Les Lisières (Olivier Adam)

Olivier Adam est un des auteurs bankables qui marche bien, et il a particulièrement été égratigné lors de cette rentrée littéraire. Je n’arrive pas à la rapprocher de ces auteurs qui vendent (beaucoup trop) et pondent leur roman à l’année avec la régularité d’un métronome. Ce n’est que le cinquième roman que je lis de lui, et j’ai beaucoup aimé celui-ci malgré quelques bémols.

C’est justement lorsqu’on commence à connaître Olivier Adam et ses gimmicks d’écriture qu’on peut ressentir une certaine lassitude dans les thèmes abordés. Là c’est encore un mélange de ses univers classiques avec : la banlieue, la famille, la fuite en Bretagne, la jeunesse perdue et revenue, les enfants etc. On a parfois un peu l’impression d’un patchwork réalisé avec les intrigues des autres bouquins dont on aurait découpé un personnage, une ambiance ou une anecdote.

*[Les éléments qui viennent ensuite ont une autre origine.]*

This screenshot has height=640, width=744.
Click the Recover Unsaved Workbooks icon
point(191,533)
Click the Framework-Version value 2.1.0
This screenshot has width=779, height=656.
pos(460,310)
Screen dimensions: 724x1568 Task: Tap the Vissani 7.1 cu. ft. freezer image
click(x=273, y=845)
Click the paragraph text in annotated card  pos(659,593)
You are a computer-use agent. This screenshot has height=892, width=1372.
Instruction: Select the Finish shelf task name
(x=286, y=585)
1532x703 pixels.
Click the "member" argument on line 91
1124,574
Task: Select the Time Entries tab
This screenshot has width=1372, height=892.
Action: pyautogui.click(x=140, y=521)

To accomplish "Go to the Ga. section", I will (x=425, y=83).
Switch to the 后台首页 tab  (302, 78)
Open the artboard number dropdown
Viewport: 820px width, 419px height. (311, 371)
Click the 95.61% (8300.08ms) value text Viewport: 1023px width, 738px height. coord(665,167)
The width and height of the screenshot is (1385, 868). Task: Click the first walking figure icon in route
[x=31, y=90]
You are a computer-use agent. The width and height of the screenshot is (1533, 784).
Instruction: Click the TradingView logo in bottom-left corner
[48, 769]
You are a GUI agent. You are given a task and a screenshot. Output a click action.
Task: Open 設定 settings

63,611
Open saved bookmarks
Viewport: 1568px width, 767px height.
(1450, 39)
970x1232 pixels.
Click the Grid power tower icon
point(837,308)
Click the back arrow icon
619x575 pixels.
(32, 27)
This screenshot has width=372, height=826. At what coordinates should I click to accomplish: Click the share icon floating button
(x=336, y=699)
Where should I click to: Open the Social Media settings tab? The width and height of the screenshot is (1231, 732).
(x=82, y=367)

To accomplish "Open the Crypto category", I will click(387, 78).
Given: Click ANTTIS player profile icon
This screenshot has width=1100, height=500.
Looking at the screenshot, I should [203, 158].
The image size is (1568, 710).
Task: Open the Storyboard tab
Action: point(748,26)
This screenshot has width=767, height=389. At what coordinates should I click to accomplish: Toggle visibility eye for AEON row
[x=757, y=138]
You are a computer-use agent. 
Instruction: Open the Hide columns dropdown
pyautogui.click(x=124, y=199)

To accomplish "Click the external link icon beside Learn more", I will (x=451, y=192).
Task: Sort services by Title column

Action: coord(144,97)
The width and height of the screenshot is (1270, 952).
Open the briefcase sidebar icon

Autant je pense que ces redondances avec les autres bouquins sont un tantinet agaçant, autant j’ai adoré me plonger dans cette histoire et surtout dans son écriture. Oh ce que j’aime le lire !! Je trouve que sa plume est toujours aussi belle et plus passionnelle que jamais. Je sais que certains ont des soucis avec sa manière d’écrire parfois un peu empesé ou pouvant paraître pédante, mais moi je trouve au contraire que c’est digeste, profond et précis. Et j’aime particulièrement dans ce livre « Les Lisières » qui sont aussi celles de son écriture. Il a un grand recul sur sa manière de s’exprimer, sur son style et sa narration. Parfois on dirait qu’il va sortir de la route, et puis il prouve en quelques phrases qu’il a conscience de ses qualités et ses défauts, et du coup ça passe, avec humilité et une certaine clairvoyance.

L’histoire est celle d’un écrivain, Paul Steiner, qui bosse aussi dans le cinéma, et qui est divorcé. Il a beaucoup de mal à vivre sa séparation. Et surtout son épouse et ses deux enfants lui manquent énormément. Il est en Bretagne alors qu’il est originaire de banlieue parisienne. Il y est rappelé car son père se retrouve seul lorsque sa mère doit être hospitalisée. Son frangin lui en veut d’être parti et d’avoir fui ses responsabilités. Paul pense aussi beaucoup aux catastrophes au Japon alors qu’il y a vécu tant de bons moments avec son ex. Et le retour en banlieue, en tant que « star » locale, c’est l’occasion de revoir et reconnaître des anciens potes, et surtout une ancienne copine.

Je pense que ce roman est le plus proche de la vie de l’auteur, il souffre d’ailleurs un peu de la multiplicité des évocations et des intrigues (les parents, l’ex-copine, le Japon etc.), et on sent qu’il a un peu de mal à imposer un fil narratif stable. Mais c’est merveilleusement bien écrit, avec une sincérité qui imprègne chaque ligne, et une tension de toutes les pages que ce soit dans le domaine familial, amical ou amoureux. Ces lisières sont empruntées par Paul Steiner, et on le suit en surveillant de près qu’il ne s’y casse pas la gueule. J’ai pris un plaisir fou à lire ce roman, une fois de plus.